The mission of the Angelman Syndrome Foundation is to advance the awareness and treatment of Angelman syndrome through education and information, research, and support for individuals with Angelman syndrome, their families and other concerned parties. We exist to give all of them a reason to smile, with the ultimate goal of finding a cure.
Angelman Syndrome is so rare, while there are two foundations that supports the Angelman Community, the birth of our AS Journey Cross Country Camper Awareness is to expose the rarity of this condition. We know that in the grand scheme of things our efforts are miniscule but if there are few people be made aware sees it, it is a worthy cause.
We started our awareness with meeting an Angelman Syndrome Family, and as we are wrapping up the last leg before hitting home, we are meeting an Angelman family in Indiana…
A family of 4 — Adam, Amanda, 6 years old twins Baden and Jackson are from Fishers, Indiana. We initially met Adam and Amanda during our 1st Annual Awareness in 2019. It was also our 1st time attending the ASF Family Conference which was held in Kentucky. Adam is a nurse while Amanda is the current CEO of Angelman Syndrome Foundation {ASF}. When you met them in person, you will see the kind of hearts they exude. Even before we can tell them our struggles, even before introductions, the first thing they’ll utter is … “how may I be of help?” In the many communication I have with Amanda, she is never leaving the conversation without making you feel inspired, motivated and energized. She has a big heart for the AS community.

Problems to solve:
1. Please write out the part of the Angelman syndrome awareness text starting at "Angelman Syndrome is" and ending at "a worthy cause.", word for word.
2. Carry the Angelman syndrome awareness text forward from its final sentence.

Dataset content:
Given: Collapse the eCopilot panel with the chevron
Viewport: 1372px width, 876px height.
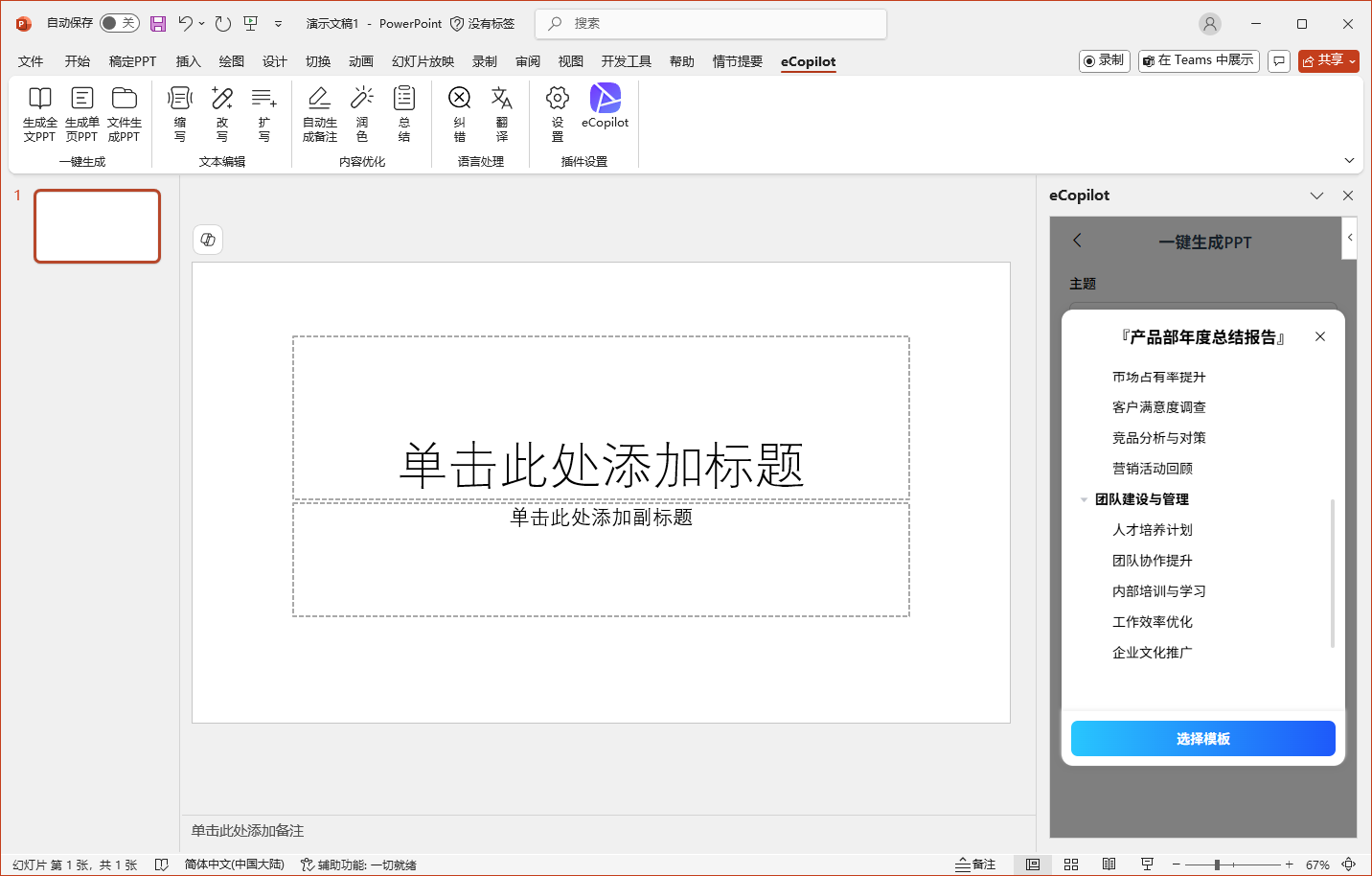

Results of the exercise:
1.
Angelman Syndrome is so rare, while there are two foundations that supports the Angelman Community, the birth of our AS Journey Cross Country Camper Awareness is to expose the rarity of this condition. We know that in the grand scheme of things our efforts are miniscule but if there are few people be made aware sees it, it is a worthy cause.

2.
What I love about Amanda is not because of her affiliation to the foundation but the heart she displays when she meets Angelman Syndrome family. If you see her in action, she has a selfless heart for the AS families. In my many observation, in my personal chat with her, her leadership at the ASF … she always provide current resources whether you need it or not. The foundation she leads create programs to provide grants, financial support on items that an Angelman child might be in need of that is not covered by insurance. The ASF partners with other professionals for any mental support they might need as caregivers. When there is new-family-AS-diagnoses, she will be the 1st to reach out, to network, provide resources, but most importantly, she provides parent-to-parent support to anyone who needs it.
Meeting the whole clan is a scene that is very typical for Angelman Syndrome socialization. Before we arranged the meeting, we’ve talked about approach, expectations and routine. Approaching an AS child who isn’t familiar with you can lead to a potential hurt — due to lack of expressive language, they might hit, swing or attack you because you are unfamiliar. Visiting an Angelman family can be long and or short, you never know how each AS child handles socialization. If and when each family visits anyone, be prepared that they might dash out early for bedtime and medication routine. It is not that we don’t like to visit, even if we have dedicated help, there are certain things our kid(s) might prepare specific person to administer meds and or putting them to bed.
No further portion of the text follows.